If you would benefit from run-time polymorphism, use it anyway
It sounds like you don't actually need run-time polymorphism in this particular situation, in which case, absolutely don't use it. The general C/C++ rule of "don't pay for it if you don't need it" especially applies to embedded devices; saving resources by eliminating things you didn't need can mean more capacity for other features, or downgrading to cheaper hardware, which can in turn mean competitive advantage.
That said, the Cortex-M4 may be more powerful than you might think. If you find yourself in a situation where inheritance provides a suitable benefit, I'd use inheritance anyway.

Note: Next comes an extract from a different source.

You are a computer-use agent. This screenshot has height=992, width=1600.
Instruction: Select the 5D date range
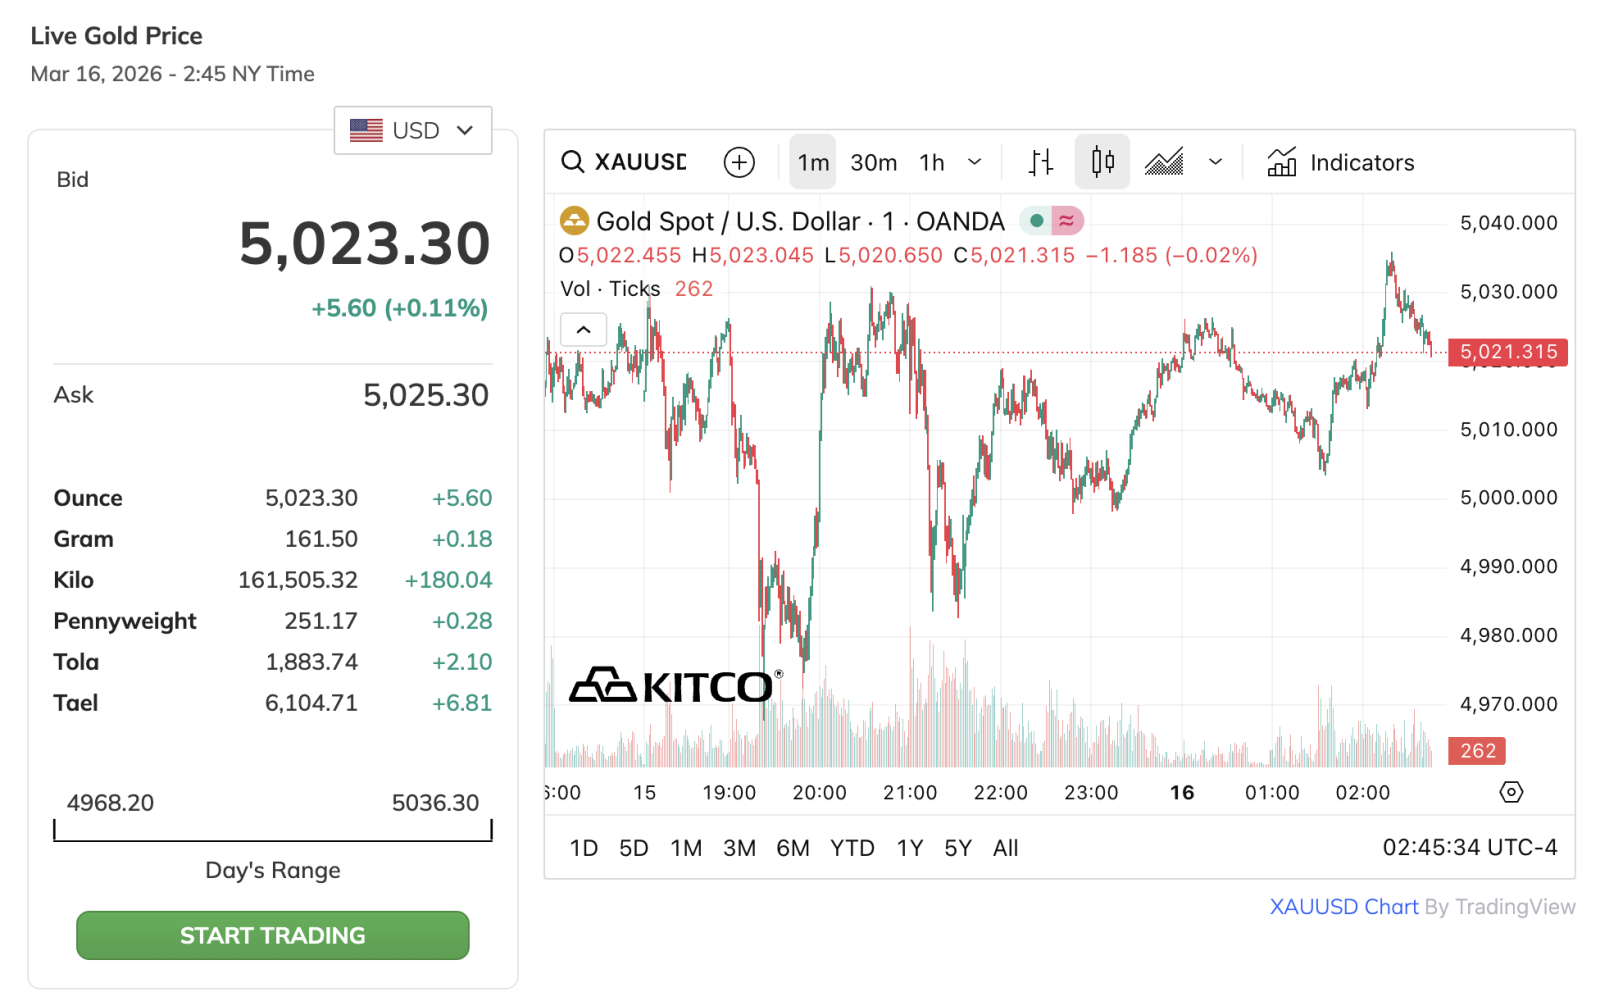point(633,848)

As an anecdotal data point from my own personal experience, the right model M4 with the right supporting hardware and appropriate configuration, can run a preemptive RTOS, filter digital and analog user control inputs, handle Ethernet over EtherCAT (including rerouting packets) fast enough for remote display (800x480 pixel) for an industrial HMI. That project was in C, not C++, so there were no virtual functions, but my point is rather that this isn't a chip with a data bus width too small for pointers, or a chip that can't handle the overhead of a preemptive RTOS, or, depending on model and use case, a chip that would even need slower off-chip RAM.
Do make sure you review gcc's options to tune for the cortex-M4, but for judicious use of single, non-virtual inheritance, I wouldn't be especially worried unless and until I saw the code running too slowly.